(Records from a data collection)
++++

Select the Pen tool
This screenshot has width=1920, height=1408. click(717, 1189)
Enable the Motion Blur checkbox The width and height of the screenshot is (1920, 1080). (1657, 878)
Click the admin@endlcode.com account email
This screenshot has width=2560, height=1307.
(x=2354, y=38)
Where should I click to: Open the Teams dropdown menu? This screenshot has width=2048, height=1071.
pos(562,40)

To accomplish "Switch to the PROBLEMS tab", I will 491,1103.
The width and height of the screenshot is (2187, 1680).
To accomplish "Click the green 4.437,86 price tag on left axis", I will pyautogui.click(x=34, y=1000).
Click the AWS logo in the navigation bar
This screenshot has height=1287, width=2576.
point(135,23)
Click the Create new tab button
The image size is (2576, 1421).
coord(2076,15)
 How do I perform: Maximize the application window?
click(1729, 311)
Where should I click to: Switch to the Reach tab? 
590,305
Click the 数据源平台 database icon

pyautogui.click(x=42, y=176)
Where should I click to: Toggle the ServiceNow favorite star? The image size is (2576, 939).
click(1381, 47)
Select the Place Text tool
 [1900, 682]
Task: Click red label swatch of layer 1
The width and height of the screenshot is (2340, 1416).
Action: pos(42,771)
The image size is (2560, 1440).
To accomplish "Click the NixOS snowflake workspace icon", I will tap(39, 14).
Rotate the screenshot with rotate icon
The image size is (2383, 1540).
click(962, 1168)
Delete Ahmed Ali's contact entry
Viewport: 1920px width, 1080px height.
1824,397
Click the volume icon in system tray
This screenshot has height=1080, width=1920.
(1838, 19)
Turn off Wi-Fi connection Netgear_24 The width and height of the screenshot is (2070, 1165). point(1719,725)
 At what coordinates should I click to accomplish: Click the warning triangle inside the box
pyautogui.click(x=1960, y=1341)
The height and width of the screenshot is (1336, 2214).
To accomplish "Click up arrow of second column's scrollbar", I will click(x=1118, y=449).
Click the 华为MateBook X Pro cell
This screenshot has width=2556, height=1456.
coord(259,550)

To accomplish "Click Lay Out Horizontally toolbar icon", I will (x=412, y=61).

++++

■ **Your task**
Copy all data exactly, start to finish.

■ **Task answer**
Select the Pen tool
This screenshot has width=1920, height=1408. click(717, 1189)
Enable the Motion Blur checkbox The width and height of the screenshot is (1920, 1080). (1657, 878)
Click the admin@endlcode.com account email
This screenshot has width=2560, height=1307.
(x=2354, y=38)
Where should I click to: Open the Teams dropdown menu? This screenshot has width=2048, height=1071.
pos(562,40)

To accomplish "Switch to the PROBLEMS tab", I will 491,1103.
The width and height of the screenshot is (2187, 1680).
To accomplish "Click the green 4.437,86 price tag on left axis", I will pyautogui.click(x=34, y=1000).
Click the AWS logo in the navigation bar
This screenshot has height=1287, width=2576.
point(135,23)
Click the Create new tab button
The image size is (2576, 1421).
coord(2076,15)
 How do I perform: Maximize the application window?
click(1729, 311)
Where should I click to: Switch to the Reach tab? 
590,305
Click the 数据源平台 database icon

pyautogui.click(x=42, y=176)
Where should I click to: Toggle the ServiceNow favorite star? The image size is (2576, 939).
click(1381, 47)
Select the Place Text tool
 [1900, 682]
Task: Click red label swatch of layer 1
The width and height of the screenshot is (2340, 1416).
Action: pos(42,771)
The image size is (2560, 1440).
To accomplish "Click the NixOS snowflake workspace icon", I will tap(39, 14).
Rotate the screenshot with rotate icon
The image size is (2383, 1540).
click(962, 1168)
Delete Ahmed Ali's contact entry
Viewport: 1920px width, 1080px height.
1824,397
Click the volume icon in system tray
This screenshot has height=1080, width=1920.
(1838, 19)
Turn off Wi-Fi connection Netgear_24 The width and height of the screenshot is (2070, 1165). point(1719,725)
 At what coordinates should I click to accomplish: Click the warning triangle inside the box
pyautogui.click(x=1960, y=1341)
The height and width of the screenshot is (1336, 2214).
To accomplish "Click up arrow of second column's scrollbar", I will click(x=1118, y=449).
Click the 华为MateBook X Pro cell
This screenshot has width=2556, height=1456.
coord(259,550)

To accomplish "Click Lay Out Horizontally toolbar icon", I will (x=412, y=61).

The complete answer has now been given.